## The task
Transcribe only the lines in the data below falling between the line with "Where should I" and the line with "You are a computer-use", including those two lines, and leave out any picture.

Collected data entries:
- - - - - - -

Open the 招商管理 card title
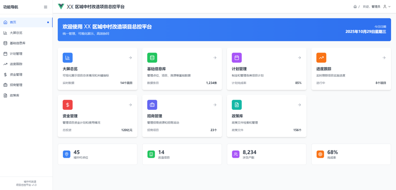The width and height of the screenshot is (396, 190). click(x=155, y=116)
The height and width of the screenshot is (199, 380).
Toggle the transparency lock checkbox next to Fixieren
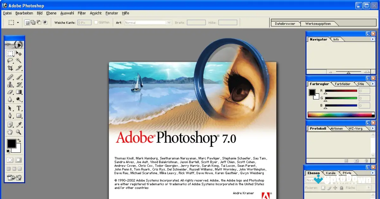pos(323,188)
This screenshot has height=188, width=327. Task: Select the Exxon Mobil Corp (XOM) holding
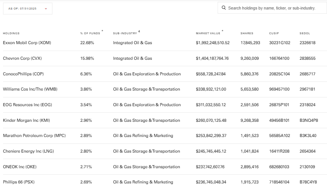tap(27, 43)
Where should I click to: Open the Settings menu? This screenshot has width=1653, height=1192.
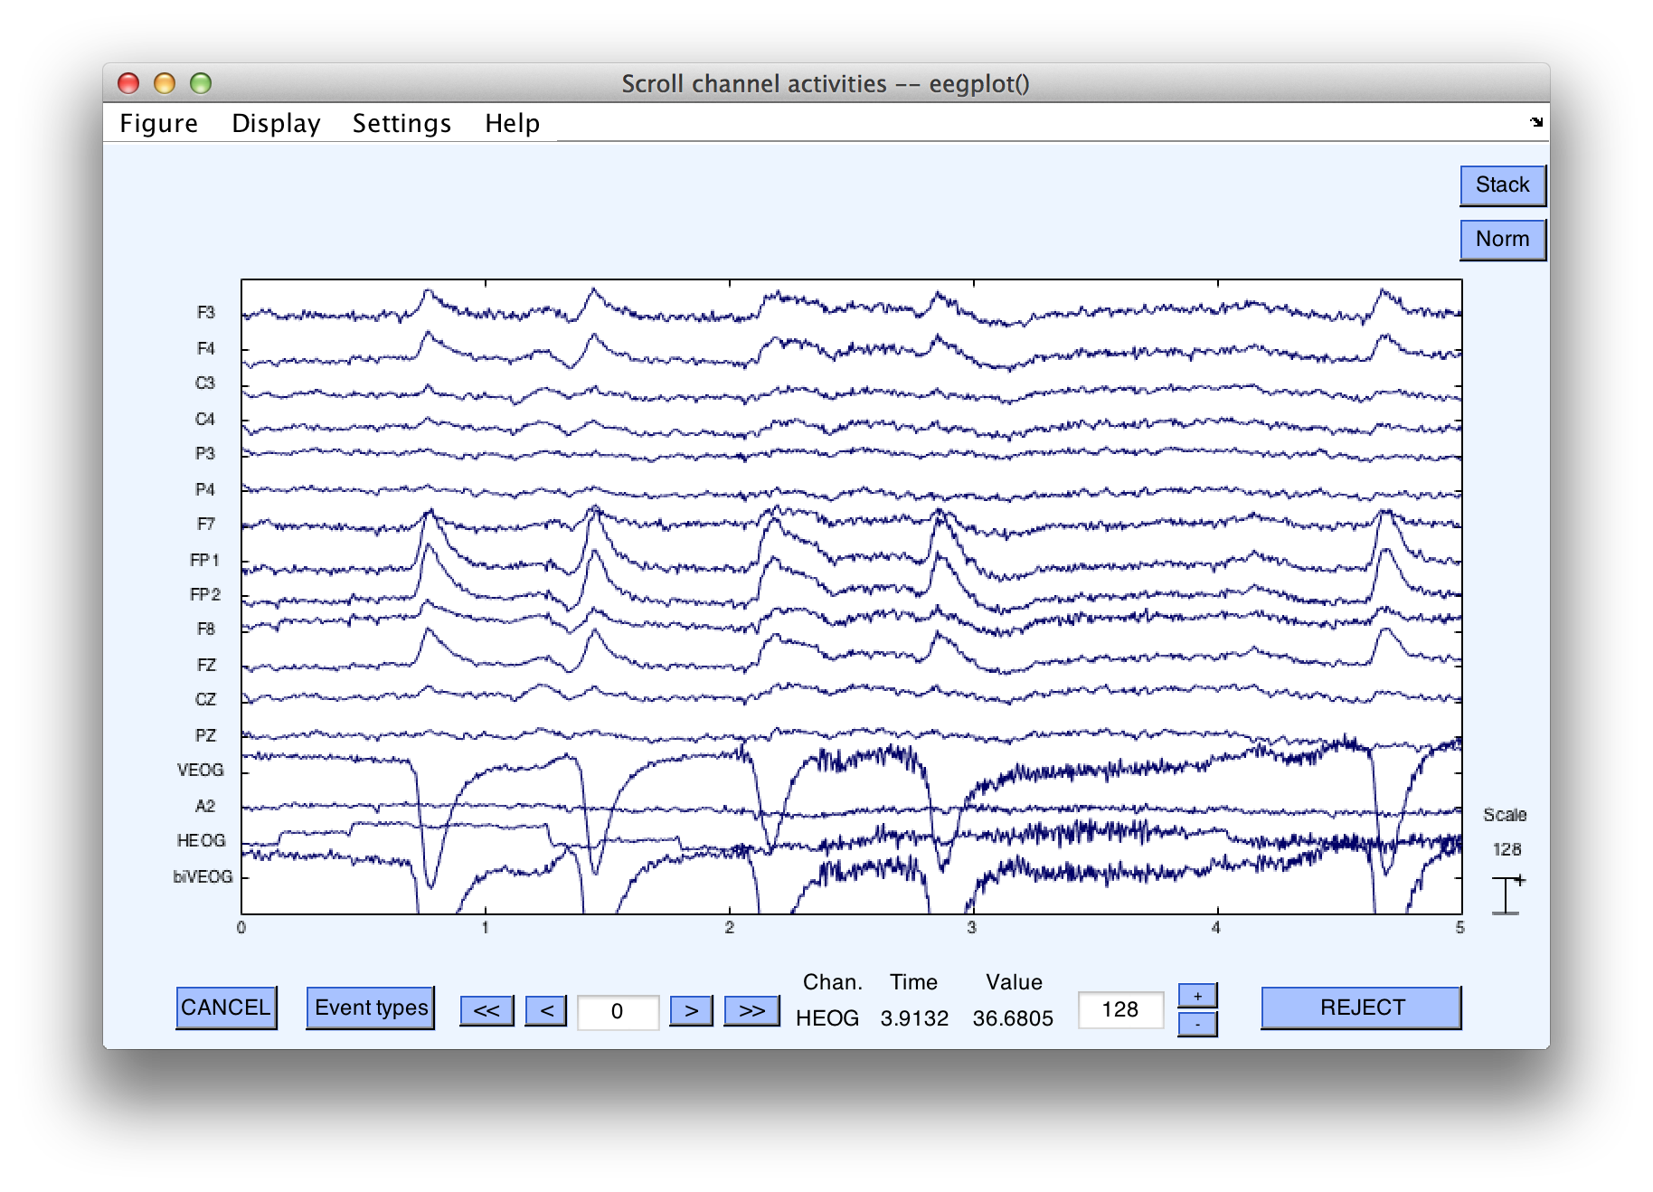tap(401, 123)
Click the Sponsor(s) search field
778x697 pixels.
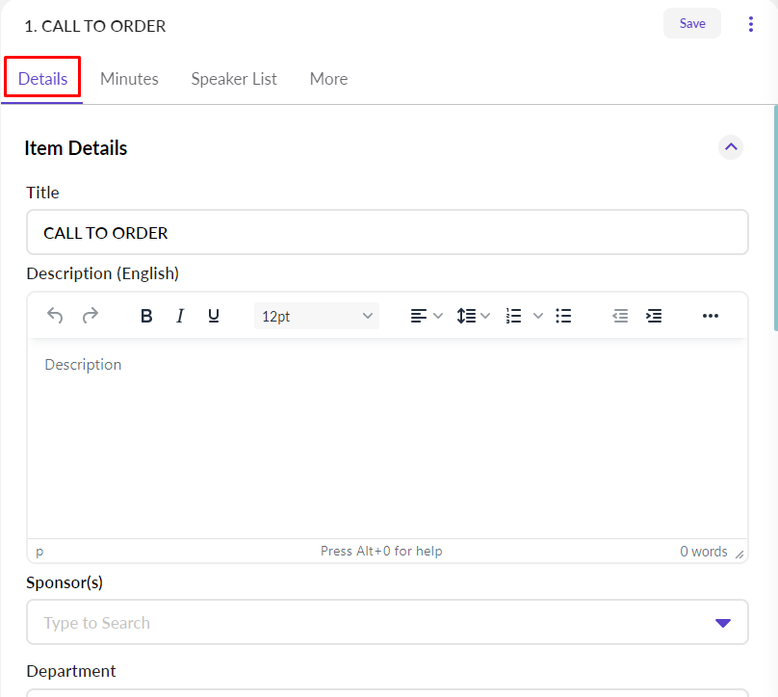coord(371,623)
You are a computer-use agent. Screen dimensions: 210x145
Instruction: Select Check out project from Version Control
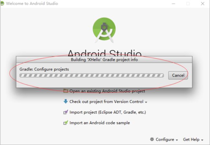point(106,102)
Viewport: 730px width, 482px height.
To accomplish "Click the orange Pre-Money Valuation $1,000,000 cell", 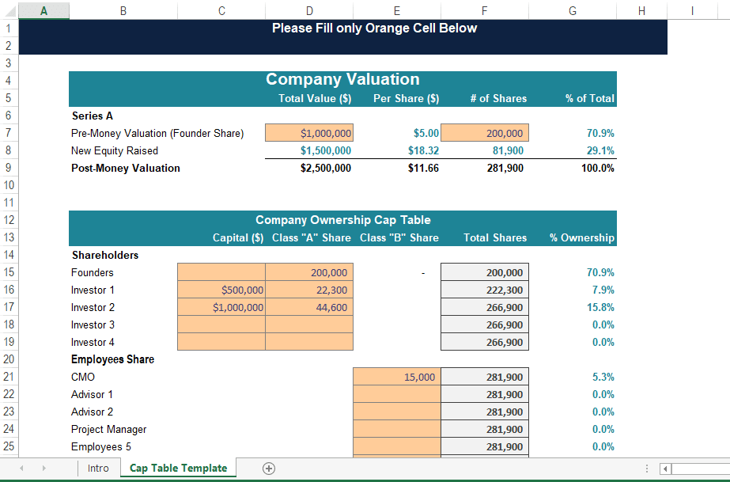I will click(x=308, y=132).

- - - - - - -

## Completed task
Where should I click to: Open the Settings menu? This screenshot has width=1653, height=1192.
tap(401, 123)
Click the Sponsor(s) search field
778x697 pixels.
coord(371,623)
You are a computer-use agent. Screen dimensions: 210x145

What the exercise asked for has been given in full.